Meclis’te bekleyen bir vergi reformu var, 12 yıldır neden bir vergi reformu yapılmıyor?
Bence adil vergi politikası Türkiye’de çok önemli bir ihtiyaç olarak önümüzde duruyor, el atılması gerekiyor. Bunlar Türkiye’nin reform alanlarındaki ihtiyaçlarından. Bir kere düşük gelirli insanların üzerindeki vergi yükünü kaldırıp servet stokunu artıran kişilere bunu yansıtabilmek gerekiyor. Adil bir vergi sistemi, devletle olan ilişkileri ve ülkeye olan bağlılığı da etkileyen temel psikolojik unsurlardan.

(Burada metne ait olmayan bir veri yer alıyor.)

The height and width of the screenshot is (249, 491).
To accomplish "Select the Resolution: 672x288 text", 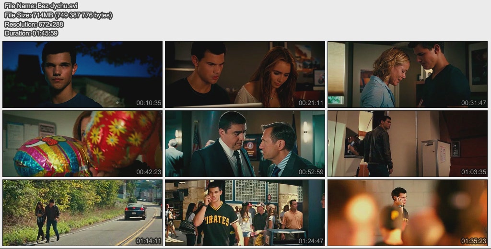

Orta ve yüksek teknolojiye geçiş öngörülüyor, bu kapsamda teşvik sistemine ilişkin görüşleriniz nedir?
Teşvik sisteminde temel başlık olarak istihdamın yurt genelinde teşvik edilmesi gerektiğini söylüyorum. Çünkü işsizlik sadece geri kalmış bölgelerin sorunu değil. Örneğin göç veren Tokat’ta yüzde 6.6 işsizlik var, İstanbul’a göç etti diyelim burada yüzde 11.2 işsizlik var. Ezberimiz neydi işsizlik nedeniyle göç oluyor oysa işsizlik oranı büyük şehirlerde yüzde 9.7, nüfusu azalan illerde yüzde 7,2. neredeyse 2.5 puanlık bir fark var. Çorum’da yüzde 5.9, oradan kalkıp Ankara’ya gelen bilsin ki Ankara’da işsizlik yüzde 10, hiç boşu boşuna memleketini terk etmesin. Teşviğe gelince istihdamda yurt genelinde teşvik sağlanması gerekiyor, yatırım teşvikleri ise enstrümanları da artırılarak cazip hale getirilip geri kalmış, göç veren illerde artırılması lazım. İstanbul’a yatırım teşviği vermeyin ama istihdam teşviği verin. İzmir’e yatırım değil, istihdam teşviği verin, hem yatırım hem istihdam teşviğini de Kütahya’ya, Çorum’a verin çünkü 13 ilde göç var bu iller boşalıyor.
Büyükşehirler özellikle İstanbul cazibe merkezi haline getirilmedi mi ?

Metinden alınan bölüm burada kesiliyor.